===== DATA PROVIDED =====
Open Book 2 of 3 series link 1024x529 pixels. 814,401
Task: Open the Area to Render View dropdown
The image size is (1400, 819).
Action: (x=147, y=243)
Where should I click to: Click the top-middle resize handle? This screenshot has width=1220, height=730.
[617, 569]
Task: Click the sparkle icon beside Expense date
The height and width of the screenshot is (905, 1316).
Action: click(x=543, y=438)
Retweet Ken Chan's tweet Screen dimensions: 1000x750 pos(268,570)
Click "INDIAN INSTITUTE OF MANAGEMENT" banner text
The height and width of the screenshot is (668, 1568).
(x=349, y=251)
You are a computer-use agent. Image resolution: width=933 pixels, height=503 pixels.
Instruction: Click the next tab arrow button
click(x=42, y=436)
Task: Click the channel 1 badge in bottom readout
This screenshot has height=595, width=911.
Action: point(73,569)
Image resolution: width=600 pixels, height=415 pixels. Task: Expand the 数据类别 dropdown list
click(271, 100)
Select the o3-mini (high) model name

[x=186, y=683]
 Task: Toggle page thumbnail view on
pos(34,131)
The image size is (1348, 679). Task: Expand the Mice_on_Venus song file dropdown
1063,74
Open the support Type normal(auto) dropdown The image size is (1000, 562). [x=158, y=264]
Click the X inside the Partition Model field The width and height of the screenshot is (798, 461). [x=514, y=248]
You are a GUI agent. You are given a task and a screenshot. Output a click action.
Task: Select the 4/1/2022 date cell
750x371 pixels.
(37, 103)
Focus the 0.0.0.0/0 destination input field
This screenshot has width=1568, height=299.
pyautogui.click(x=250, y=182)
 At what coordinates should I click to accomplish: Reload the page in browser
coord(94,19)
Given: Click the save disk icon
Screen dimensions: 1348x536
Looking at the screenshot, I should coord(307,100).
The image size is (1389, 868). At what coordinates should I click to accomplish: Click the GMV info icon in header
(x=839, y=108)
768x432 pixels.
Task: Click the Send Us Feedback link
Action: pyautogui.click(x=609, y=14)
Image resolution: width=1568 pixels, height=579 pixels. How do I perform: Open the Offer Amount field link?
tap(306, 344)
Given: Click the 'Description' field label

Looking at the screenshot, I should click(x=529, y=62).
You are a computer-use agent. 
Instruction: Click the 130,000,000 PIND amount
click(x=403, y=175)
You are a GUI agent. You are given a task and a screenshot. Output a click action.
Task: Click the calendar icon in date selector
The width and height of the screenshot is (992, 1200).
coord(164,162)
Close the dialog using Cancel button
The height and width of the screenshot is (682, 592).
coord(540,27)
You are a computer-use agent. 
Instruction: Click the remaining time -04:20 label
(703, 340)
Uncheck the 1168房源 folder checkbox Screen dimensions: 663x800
=====
__EXERCISE AIM__
Write out every entry above exactly as given.

__WRITTEN SOLUTION__
Open Book 2 of 3 series link 1024x529 pixels. 814,401
Task: Open the Area to Render View dropdown
The image size is (1400, 819).
Action: (x=147, y=243)
Where should I click to: Click the top-middle resize handle? This screenshot has width=1220, height=730.
[617, 569]
Task: Click the sparkle icon beside Expense date
The height and width of the screenshot is (905, 1316).
Action: click(x=543, y=438)
Retweet Ken Chan's tweet Screen dimensions: 1000x750 pos(268,570)
Click "INDIAN INSTITUTE OF MANAGEMENT" banner text
The height and width of the screenshot is (668, 1568).
(x=349, y=251)
You are a computer-use agent. Image resolution: width=933 pixels, height=503 pixels.
Instruction: Click the next tab arrow button
click(x=42, y=436)
Task: Click the channel 1 badge in bottom readout
This screenshot has height=595, width=911.
Action: point(73,569)
Image resolution: width=600 pixels, height=415 pixels. Task: Expand the 数据类别 dropdown list
click(271, 100)
Select the o3-mini (high) model name

[x=186, y=683]
 Task: Toggle page thumbnail view on
pos(34,131)
The image size is (1348, 679). Task: Expand the Mice_on_Venus song file dropdown
1063,74
Open the support Type normal(auto) dropdown The image size is (1000, 562). [x=158, y=264]
Click the X inside the Partition Model field The width and height of the screenshot is (798, 461). [x=514, y=248]
You are a GUI agent. You are given a task and a screenshot. Output a click action.
Task: Select the 4/1/2022 date cell
750x371 pixels.
(37, 103)
Focus the 0.0.0.0/0 destination input field
This screenshot has width=1568, height=299.
pyautogui.click(x=250, y=182)
 At what coordinates should I click to accomplish: Reload the page in browser
coord(94,19)
Given: Click the save disk icon
Screen dimensions: 1348x536
Looking at the screenshot, I should coord(307,100).
The image size is (1389, 868). At what coordinates should I click to accomplish: Click the GMV info icon in header
(x=839, y=108)
768x432 pixels.
Task: Click the Send Us Feedback link
Action: pyautogui.click(x=609, y=14)
Image resolution: width=1568 pixels, height=579 pixels. How do I perform: Open the Offer Amount field link?
tap(306, 344)
Given: Click the 'Description' field label

Looking at the screenshot, I should click(x=529, y=62).
You are a computer-use agent. 
Instruction: Click the 130,000,000 PIND amount
click(x=403, y=175)
You are a GUI agent. You are given a task and a screenshot. Output a click action.
Task: Click the calendar icon in date selector
The width and height of the screenshot is (992, 1200).
coord(164,162)
Close the dialog using Cancel button
The height and width of the screenshot is (682, 592).
coord(540,27)
You are a computer-use agent. 
Instruction: Click the remaining time -04:20 label
(703, 340)
Uncheck the 1168房源 folder checkbox Screen dimensions: 663x800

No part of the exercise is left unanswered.